By: Charles Choi, LiveScience Contributor
Published: 05/15/2012 06:09 PM EDT on LiveScience
Ancient creatures resembling stout-necked Loch Ness Monsters apparently developed arthritis in their monster jaws, revealing that even such lethal killers could suffer from and eventually succumb to diseases of old age, researchers find.
Scientists reached that conclusion while investigating the fossil of an extinct marine reptile known as a pliosaur. The carnivore was apparently an old female extending some 26 feet (8 meters). It had a 10-foot-long (3 meters), crocodilelike head, short neck, whalelike body and four powerful flippers to propel it through water to hunt down prey.
"This pliosaur, like many of its relatives, was truly huge," researcher Michael Benton, a vertebrate paleontologist at the University of Bristol in England, told LiveScience. "To stand beside its skull and realize that it is 3 meters long, and massive and heavy as it is, that it once functioned with muscles and blood vessels and nerves, is amazing. You can lie down inside its mouth."
Normally, with huge jaws and teeth about 8 inches (20 centimeters) long, this pliosaur could have ripped most other animals apart. However, paleontologists found this specimen was apparently afflicted with an arthritis-like disease.
Judyth Sassoon holds part of the snout of the Westbury pliosaur; the holes on the specimen are tooth sockets.
Old lady pliosaur
Benton and his colleagues analyzed an approximately 150-million-year-old specimen of Pliosaurus that had been unearthed in 1994 by fossil collector Simon Carpenter and held since then in the Bristol City Museum and Art Gallery in England.
The beast would have lived in what is now southern England, back when the area was covered in warm, shallow seas. "Imagine the Mediterranean or Florida," Benton said. Other fossils from the site include smaller marine reptiles such as marine crocodiles, turtles and plesiosaurs, other Loch Ness Monster-like creatures upon which the pliosaur likely fed, as well as fish and shellfish. [Loch Ness Madness: Our 10 Favorite Monsters]
The skeleton had a low ridge of bone running from front to back on top of its skull. Investigators regarded it as female because males were thought to have taller ridges. Its large size and fused skull bones suggested maturity. The investigators noticed the reptile had signs of a degenerative condition similar to human arthritis.
"The most exciting aspect of this research for me is the arthritic condition, which has never been seen before in these or similar Mesozoic reptiles," researcher Judyth Sassoon at the University of Bristol told LiveScience.
The degenerative condition had eroded the pliosaur's left jaw joint. This would have knocked its lower jaw askew.
"In the same way that aging humans develop arthritic hips, this old lady developed an arthritic jaw and survived with her disability for some time," Sassoon said. "But an unhealed fracture on the jaw indicates that at some time the jaw weakened and eventually broke.
"With a broken jaw, the pliosaur would not have been able to feed, and that final accident probably led to her demise."
Marks on the lower jawbone from the pliosaur's upper teeth suggest the predator lived with a crooked jaw for many years, long enough to damage its own bones.
"You can see these kinds of deformities in living animals, such as crocodiles or sperm whales, and these animals can survive for years as long as they are still able to feed.

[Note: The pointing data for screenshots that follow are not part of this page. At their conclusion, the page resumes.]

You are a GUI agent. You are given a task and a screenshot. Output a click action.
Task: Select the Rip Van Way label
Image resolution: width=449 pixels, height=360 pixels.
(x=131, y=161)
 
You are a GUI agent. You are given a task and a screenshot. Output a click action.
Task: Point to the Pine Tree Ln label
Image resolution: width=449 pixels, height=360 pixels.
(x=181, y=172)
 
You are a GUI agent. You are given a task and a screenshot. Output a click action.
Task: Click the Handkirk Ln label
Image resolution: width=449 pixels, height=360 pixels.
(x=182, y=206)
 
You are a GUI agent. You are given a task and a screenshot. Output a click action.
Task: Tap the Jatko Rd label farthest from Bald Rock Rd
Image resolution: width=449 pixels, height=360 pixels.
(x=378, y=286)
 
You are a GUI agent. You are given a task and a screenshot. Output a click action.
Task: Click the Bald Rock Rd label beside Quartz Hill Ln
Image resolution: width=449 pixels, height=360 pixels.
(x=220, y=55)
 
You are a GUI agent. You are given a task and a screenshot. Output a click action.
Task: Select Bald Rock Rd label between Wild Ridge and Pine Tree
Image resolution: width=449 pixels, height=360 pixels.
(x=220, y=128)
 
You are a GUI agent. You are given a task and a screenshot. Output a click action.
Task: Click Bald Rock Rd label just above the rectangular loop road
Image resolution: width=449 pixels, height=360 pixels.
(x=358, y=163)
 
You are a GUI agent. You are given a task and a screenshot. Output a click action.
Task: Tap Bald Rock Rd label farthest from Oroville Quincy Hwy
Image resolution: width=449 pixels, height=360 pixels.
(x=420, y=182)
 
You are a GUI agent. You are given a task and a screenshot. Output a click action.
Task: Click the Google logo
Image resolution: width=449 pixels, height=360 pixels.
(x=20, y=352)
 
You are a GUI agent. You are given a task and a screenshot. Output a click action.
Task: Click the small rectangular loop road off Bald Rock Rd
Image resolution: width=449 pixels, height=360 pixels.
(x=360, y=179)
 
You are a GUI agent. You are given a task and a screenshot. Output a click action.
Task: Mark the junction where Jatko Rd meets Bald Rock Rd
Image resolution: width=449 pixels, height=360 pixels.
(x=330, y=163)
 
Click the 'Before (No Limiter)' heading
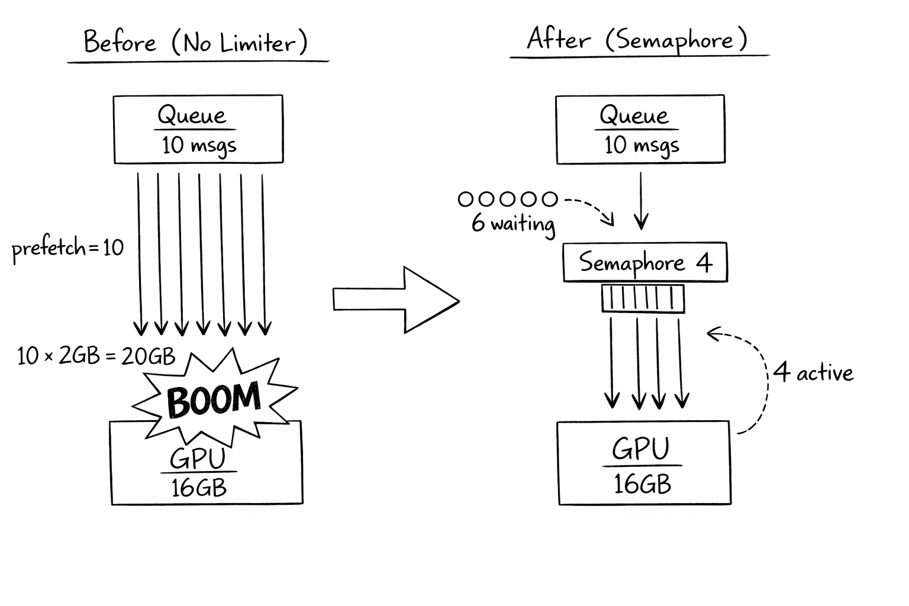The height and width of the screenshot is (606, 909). pyautogui.click(x=196, y=43)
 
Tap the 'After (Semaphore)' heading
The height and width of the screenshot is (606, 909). pyautogui.click(x=637, y=40)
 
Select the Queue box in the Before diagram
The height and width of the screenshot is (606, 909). pyautogui.click(x=198, y=129)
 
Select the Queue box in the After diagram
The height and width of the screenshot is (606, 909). pyautogui.click(x=640, y=129)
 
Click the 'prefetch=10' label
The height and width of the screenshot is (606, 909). pyautogui.click(x=67, y=247)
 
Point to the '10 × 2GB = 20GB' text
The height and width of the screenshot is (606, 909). pyautogui.click(x=96, y=356)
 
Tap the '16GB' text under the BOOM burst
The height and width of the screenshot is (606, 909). pyautogui.click(x=199, y=488)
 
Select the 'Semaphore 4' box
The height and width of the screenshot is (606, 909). pyautogui.click(x=644, y=262)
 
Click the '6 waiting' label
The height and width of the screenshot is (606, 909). pyautogui.click(x=513, y=224)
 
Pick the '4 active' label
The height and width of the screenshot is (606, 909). pyautogui.click(x=813, y=373)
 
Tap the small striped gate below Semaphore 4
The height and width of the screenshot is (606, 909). pyautogui.click(x=643, y=298)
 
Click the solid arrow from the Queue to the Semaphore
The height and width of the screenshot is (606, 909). pyautogui.click(x=641, y=200)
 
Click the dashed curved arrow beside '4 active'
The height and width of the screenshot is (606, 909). pyautogui.click(x=758, y=379)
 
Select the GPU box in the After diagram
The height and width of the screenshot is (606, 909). pyautogui.click(x=644, y=463)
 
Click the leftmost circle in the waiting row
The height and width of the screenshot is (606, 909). pyautogui.click(x=466, y=199)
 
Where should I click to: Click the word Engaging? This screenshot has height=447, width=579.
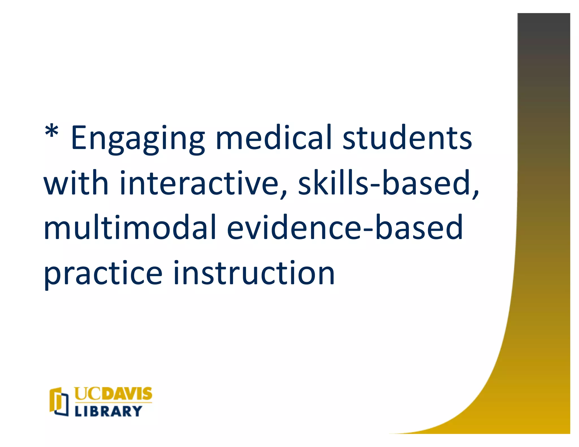point(138,139)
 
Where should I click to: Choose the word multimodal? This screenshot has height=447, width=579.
point(130,227)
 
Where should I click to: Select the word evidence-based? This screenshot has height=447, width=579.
point(345,227)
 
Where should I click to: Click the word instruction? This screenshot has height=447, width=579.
point(254,272)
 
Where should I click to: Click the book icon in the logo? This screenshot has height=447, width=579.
point(59,402)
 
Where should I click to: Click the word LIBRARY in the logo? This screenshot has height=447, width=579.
point(108,411)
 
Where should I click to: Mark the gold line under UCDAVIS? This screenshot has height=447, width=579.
point(113,403)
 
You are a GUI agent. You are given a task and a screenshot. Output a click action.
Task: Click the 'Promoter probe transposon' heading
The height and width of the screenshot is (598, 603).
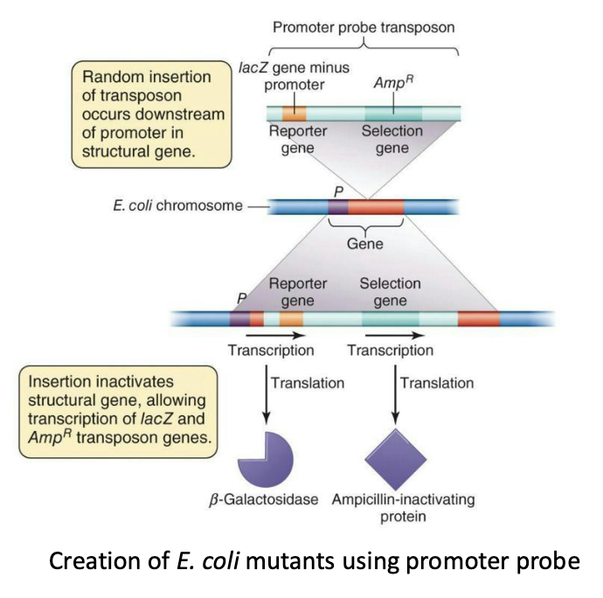(x=364, y=27)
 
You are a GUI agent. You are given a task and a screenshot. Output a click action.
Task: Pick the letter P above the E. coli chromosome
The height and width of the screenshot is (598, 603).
(x=337, y=190)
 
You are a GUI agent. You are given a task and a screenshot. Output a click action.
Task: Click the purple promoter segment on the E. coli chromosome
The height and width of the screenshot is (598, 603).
(x=337, y=207)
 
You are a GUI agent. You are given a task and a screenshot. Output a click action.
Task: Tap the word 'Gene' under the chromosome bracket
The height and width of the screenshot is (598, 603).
(x=365, y=244)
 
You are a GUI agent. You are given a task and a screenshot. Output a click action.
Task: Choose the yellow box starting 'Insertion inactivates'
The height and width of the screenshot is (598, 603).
(x=117, y=412)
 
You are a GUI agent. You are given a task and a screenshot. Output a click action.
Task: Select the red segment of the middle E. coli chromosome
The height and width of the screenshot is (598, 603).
(x=376, y=207)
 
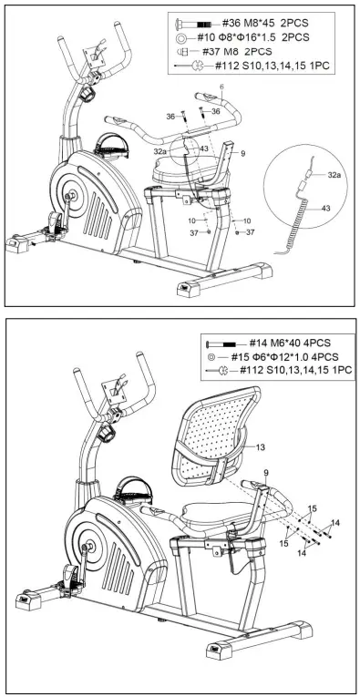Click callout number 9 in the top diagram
tap(243, 155)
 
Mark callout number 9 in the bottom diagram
tap(267, 472)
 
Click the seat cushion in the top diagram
tap(186, 169)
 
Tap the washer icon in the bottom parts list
tap(212, 356)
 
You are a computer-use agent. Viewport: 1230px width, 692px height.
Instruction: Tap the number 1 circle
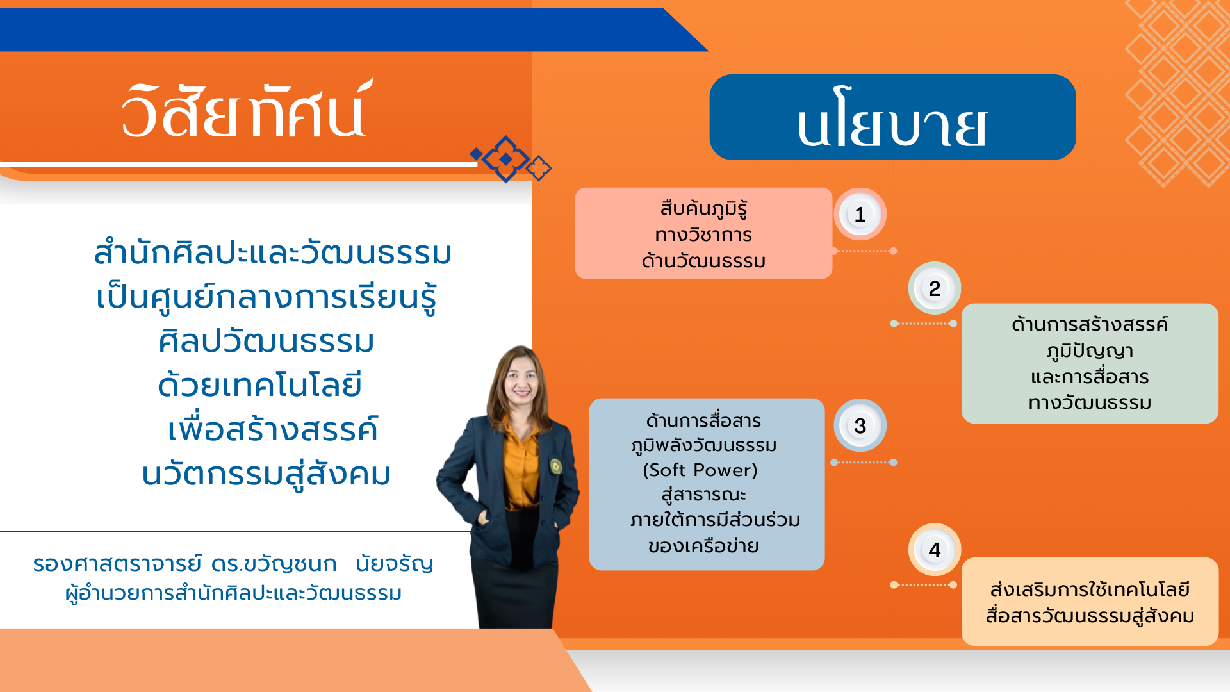tap(860, 214)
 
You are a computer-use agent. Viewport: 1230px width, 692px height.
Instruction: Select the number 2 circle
tap(935, 288)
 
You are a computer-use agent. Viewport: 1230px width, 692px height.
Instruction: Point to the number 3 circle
tap(860, 425)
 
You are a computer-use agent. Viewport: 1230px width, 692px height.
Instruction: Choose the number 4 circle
tap(935, 550)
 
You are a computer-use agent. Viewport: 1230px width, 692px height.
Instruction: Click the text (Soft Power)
tap(700, 470)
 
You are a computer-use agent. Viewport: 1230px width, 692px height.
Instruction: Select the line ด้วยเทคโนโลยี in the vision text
tap(260, 385)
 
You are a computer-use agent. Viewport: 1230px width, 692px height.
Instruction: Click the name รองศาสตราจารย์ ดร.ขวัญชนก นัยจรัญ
tap(233, 564)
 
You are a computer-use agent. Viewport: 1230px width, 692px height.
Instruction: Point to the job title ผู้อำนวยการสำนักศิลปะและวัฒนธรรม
tap(233, 593)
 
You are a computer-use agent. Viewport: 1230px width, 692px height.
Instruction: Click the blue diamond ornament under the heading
tap(506, 159)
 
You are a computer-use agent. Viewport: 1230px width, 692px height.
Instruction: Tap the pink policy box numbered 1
tap(703, 233)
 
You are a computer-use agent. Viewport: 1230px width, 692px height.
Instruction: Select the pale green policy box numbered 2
tap(1090, 363)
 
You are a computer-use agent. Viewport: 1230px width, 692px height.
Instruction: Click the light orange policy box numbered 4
tap(1090, 602)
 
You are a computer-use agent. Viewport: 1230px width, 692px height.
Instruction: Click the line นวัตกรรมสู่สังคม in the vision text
tap(266, 475)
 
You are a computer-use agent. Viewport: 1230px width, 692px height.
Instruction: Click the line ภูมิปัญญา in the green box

But it must be painful," Benton said. "Remember that the fictional whale Moby-Dick, from Herman Melville's novel, was supposed to have had a crooked jaw." [Album: World's Biggest Beasts]
Pliosaurs were huge, even compared with other giants, such as the great white shark (top), killer whale and the relatively small human.
Despite its condition, the animal was evidently still able to hunt and avoid being eaten by other pliosaurs, which were the top predators in their environment, the researchers noted.
"To see the jaws distorted out of place substantially enough that the front tips of the jaws overlapped, and the lower teeth made definite holes in the upper jaw, 5 centimeters (2 inches) off to the side, and that it lived with this agonizing pain for so long, evidently still managing to feed, is quite impressive," Benton wrote in an email. "This was an old, weather-beaten animal when it died."
Sassoon, Benton and Leslie Noè detailed their findings online May 15 in the journal Palaeontology.
Sassoon is currently investigating another pliosaur and hopes to better understand the creatures' diversity and habits and how they mechanically adapted to their huge size.
"I plan to carry on poking around in museum collections, looking for interesting specimens, until I am too old to lift a paintbrush and wipe the dust off a fossil," Sassoon said.